* Records for this task *
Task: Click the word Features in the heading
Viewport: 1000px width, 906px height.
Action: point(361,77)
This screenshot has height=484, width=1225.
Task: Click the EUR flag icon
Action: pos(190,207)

* Work task *
Send back all of the material exactly as given.

* Problem solution *
Task: Click the word Features in the heading
Viewport: 1000px width, 906px height.
Action: point(361,77)
This screenshot has height=484, width=1225.
Task: Click the EUR flag icon
Action: pos(190,207)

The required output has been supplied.